Described as ‘exuberantly stylish’ by the Sunday Times, Julian Perkins enjoys a demanding career as a conductor and keyboard player. He is the Artistic Director of Cambridge Handel Opera and Founder Director of Sounds Baroque.

Julian has conducted staged opera productions for organisations including the Buxton International Festival, Cambridge Handel Opera, Dutch National Opera Academy, Grimeborn Festival, Guildhall School of Music & Drama, Kings Place, New Chamber Opera and New Kent Opera, in addition to numerous concert performances. With Sounds Baroque, he has directed performances with singers including Rebecca Evans, Dame Emma Kirkby and Mark Padmore, and has conducted some eighteen Baroque projects with Southbank Sinfonia, in which modern string players experience performing earlier music on gut strings with Baroque bows. Forthcoming conducting projects include John Eccles's Semele with Cambridge Handel Opera and the Academy of Ancient Music (to be recorded on AAM Records), and the world première recording of Stephen Dodgson’s opera Margaret Catchpole for Naxos. Chamber concerts include Julian's return to London's Wigmore Hall, and concerto performances plus a recording with Florilegium. 2019 sees his solo American début in Boston.

As a player, Julian has performed concertos with groups including the Orchestra of the Age of Enlightenment, Royal Northern Sinfonia and Orchestra of The Sixteen, and has gained a wealth of experience performing with many leading period instrument ensembles and modern orchestras. In addition to performing as the solo harpsichordist in productions at the Royal Opera House, Welsh National Opera and Northern Ireland Opera, he has featured on BBC Radio 3's Early Music Show and appeared at venues such as London's Wigmore Hall, New York's Lincoln Center and Sydney Opera House, as well as at the BBC Proms and Edinburgh International Festival. Solo recitals in the UK have included appearances for international festivals at St Albans, Buxton, Canterbury, Deal, Lammermuir, Oundle, Petworth, Ryedale, Swaledale and Two Moors that have included complete performances of J. S. Bach’s two books of Das wohltemperierte Klavier.
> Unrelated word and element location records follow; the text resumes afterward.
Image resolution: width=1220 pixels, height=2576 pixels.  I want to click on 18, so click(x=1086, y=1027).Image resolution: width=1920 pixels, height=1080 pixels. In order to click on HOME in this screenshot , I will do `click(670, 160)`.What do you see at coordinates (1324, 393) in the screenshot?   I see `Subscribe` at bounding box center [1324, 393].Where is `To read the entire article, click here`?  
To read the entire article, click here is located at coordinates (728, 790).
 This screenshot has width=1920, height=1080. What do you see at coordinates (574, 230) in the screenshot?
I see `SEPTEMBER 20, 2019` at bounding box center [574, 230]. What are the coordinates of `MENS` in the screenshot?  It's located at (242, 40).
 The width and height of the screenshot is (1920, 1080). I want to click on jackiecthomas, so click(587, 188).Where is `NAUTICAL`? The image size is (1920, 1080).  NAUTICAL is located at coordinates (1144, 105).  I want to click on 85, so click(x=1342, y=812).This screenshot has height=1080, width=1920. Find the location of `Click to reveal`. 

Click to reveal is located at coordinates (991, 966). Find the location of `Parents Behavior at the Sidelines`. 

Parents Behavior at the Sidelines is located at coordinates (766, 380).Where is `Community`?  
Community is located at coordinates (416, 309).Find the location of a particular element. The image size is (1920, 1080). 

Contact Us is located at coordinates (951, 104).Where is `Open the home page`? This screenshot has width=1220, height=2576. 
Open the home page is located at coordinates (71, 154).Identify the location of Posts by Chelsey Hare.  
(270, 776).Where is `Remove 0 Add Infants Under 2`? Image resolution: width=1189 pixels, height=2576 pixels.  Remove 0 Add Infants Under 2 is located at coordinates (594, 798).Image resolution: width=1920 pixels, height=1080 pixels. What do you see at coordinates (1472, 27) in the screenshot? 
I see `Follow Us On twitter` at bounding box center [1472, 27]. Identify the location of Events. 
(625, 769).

His acclaimed discography includes opera, solo and chamber recordings for Avie, Chandos, Channel Classics, Coro, Hyperion, Opus Arte and Resonus Classics on a wide range of instruments, including the Royal Harpsichord at Kew Palace.

Julian read music at King’s College, Cambridge, before pursuing advanced studies at the Schola Cantorum, Basle and the Royal Academy of Music, London. Research is an essential element in Julian's performing career, and he has written articles that have been published by Cambridge University Press, Oxford University Press and Rhinegold Publishing. This also inspires his work as a visiting coach at the Royal Opera House, and masterclasses that he gives for the National Opera Studio, music colleges and universities both in the UK and abroad.